§ WRITTEN REQUEST
In the forum thread on the constrained null space problem, which function does the reply dated 12 Apr 2011 suggest checking out as a start?

§ PASSAGE PROVIDED
In case anybody is wondering, this is a solution of a matrix null space problem with a constraint that all elements of the null space vector > 0.
Thanks.
Bryce on 13 Apr 2011
The null space problem is A*x = zeros(n,1), where [m,n] = size(A). Therefore, x = zeros(n,1) is always a (trivial) solution, but the null space problem is to find x ~= 0.
For my problem, c is ones(length(x),1). I should have mentioned that earlier. Ideally I would minimize the 1-norm of x, which is the same as min( ones' * x) as long as all(x>=0).
Also, I can find solutions via Z = null(A), which returns a matrix Z that is size n x r, were r is the nullity of A. That is, each column of Z will satisfy the null space condition, A*Z(:,j) = zeros, 1<j<=r and the columns of Z are a basis set for the null space of A. Therfore, linear combinations of the columns of Z are also solutions.
However, Z contains elements that are < 0, and it is unlikely that I can find any column of Z s.t. all(Z(:,j)) >= 0 for an arbitrary A.
Thanks for any help that you can provide.

Laura Proctor on 12 Apr 2011
You can check out the FMINCON function as a start.
Take a look at the Optimization Toolbox Tutorial to see a demo of two different nonlinear solvers.
There's also a webinar called Tips & Tricks - Getting Started Using Optimization with MATLAB that could be pretty helpful.
Teja Muppirala on 13 Apr 2011
Any nontrivial solution could only be a linear combination of the columns obtained when you evaluate:
M = null(Aeq) * null(c'*null(Aeq))
I guess you could rephrase your question as:
Does there exist a z such that
M*z > 0

§ GIVEN RECORDS
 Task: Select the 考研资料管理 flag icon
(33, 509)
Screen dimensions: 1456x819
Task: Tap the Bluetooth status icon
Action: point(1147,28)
* * *
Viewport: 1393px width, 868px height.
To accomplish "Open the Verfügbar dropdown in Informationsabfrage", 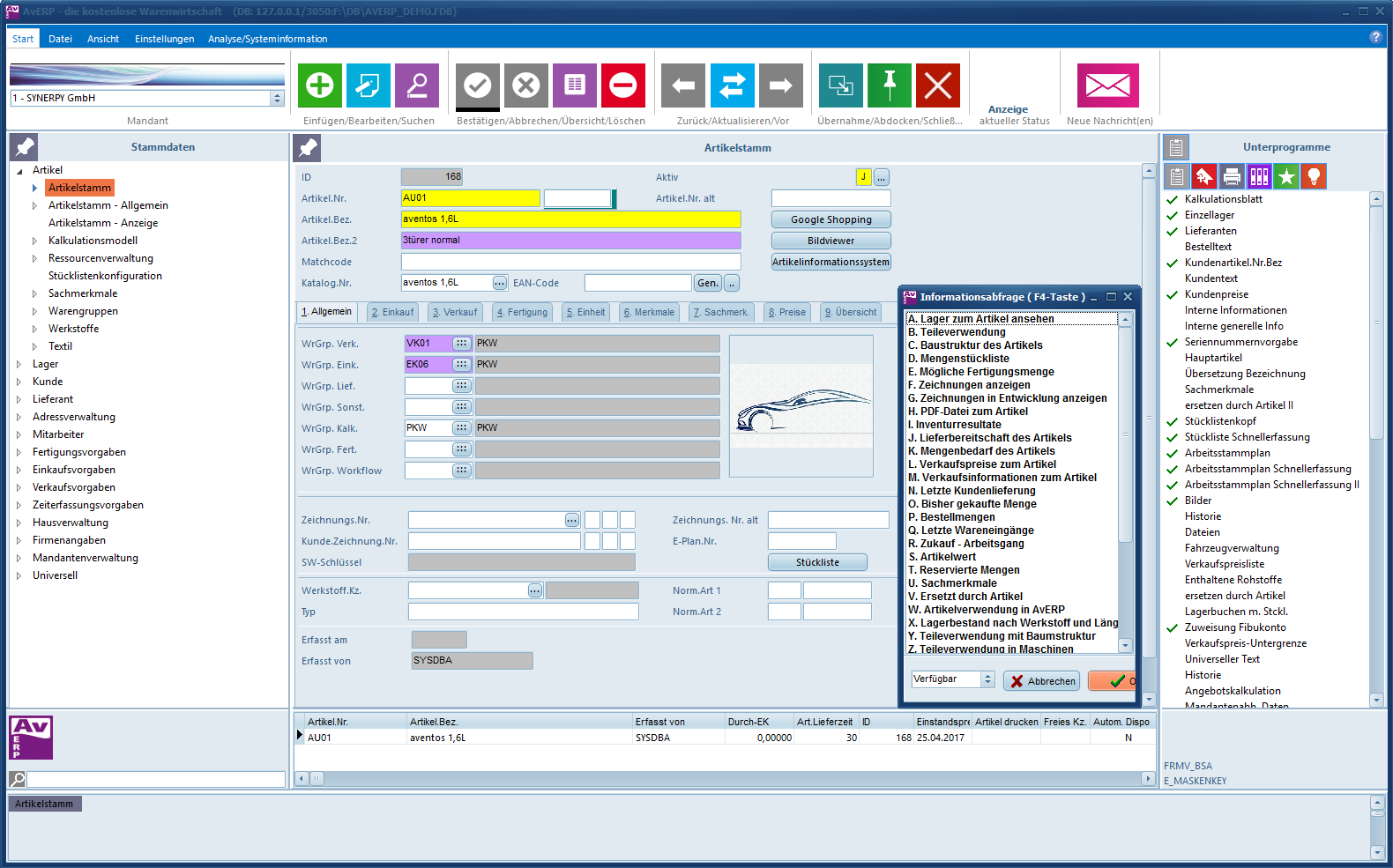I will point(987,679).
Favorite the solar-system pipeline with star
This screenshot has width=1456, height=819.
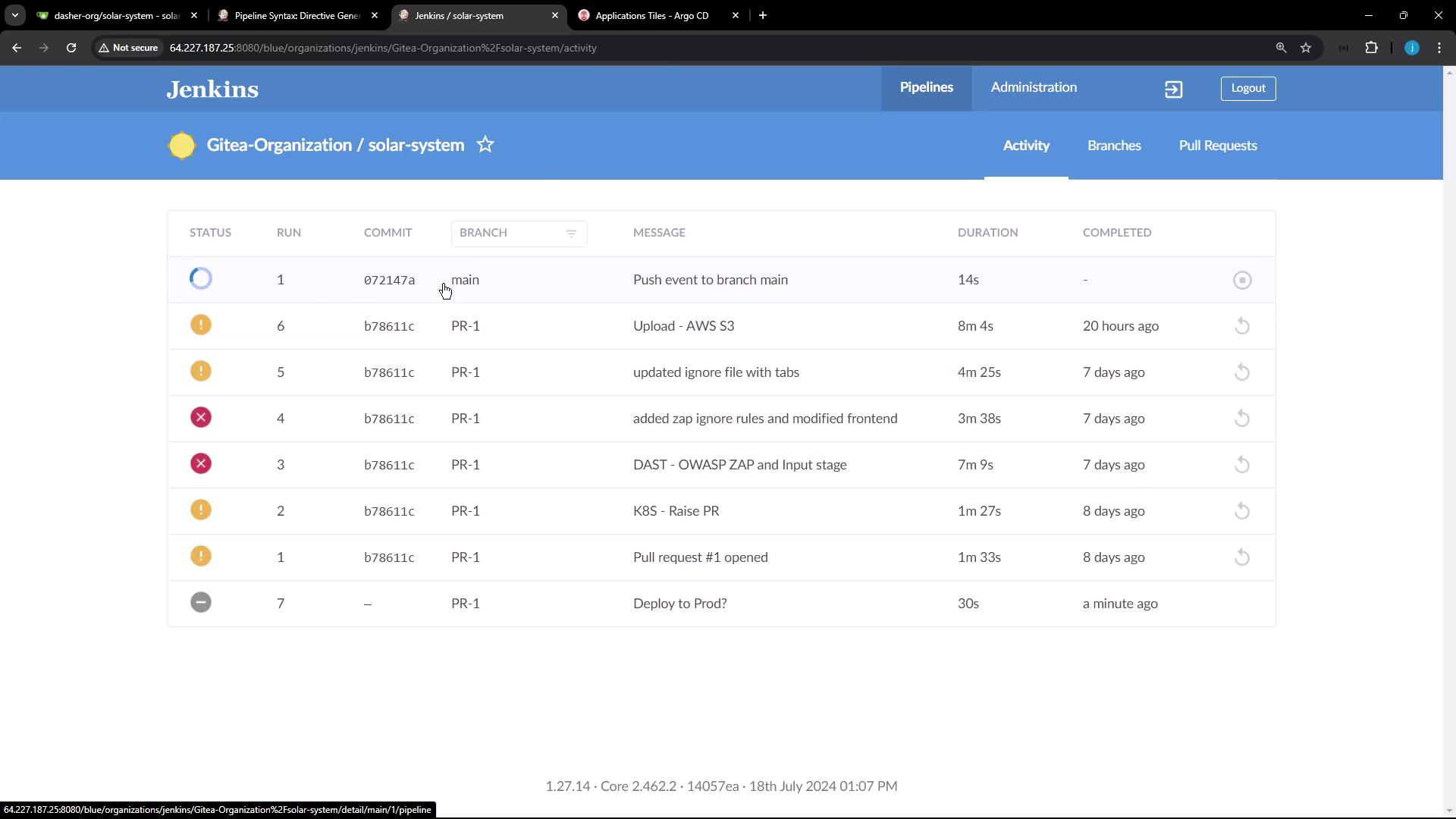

§ RESULT OF THE EXERCISE
The FMINCON function.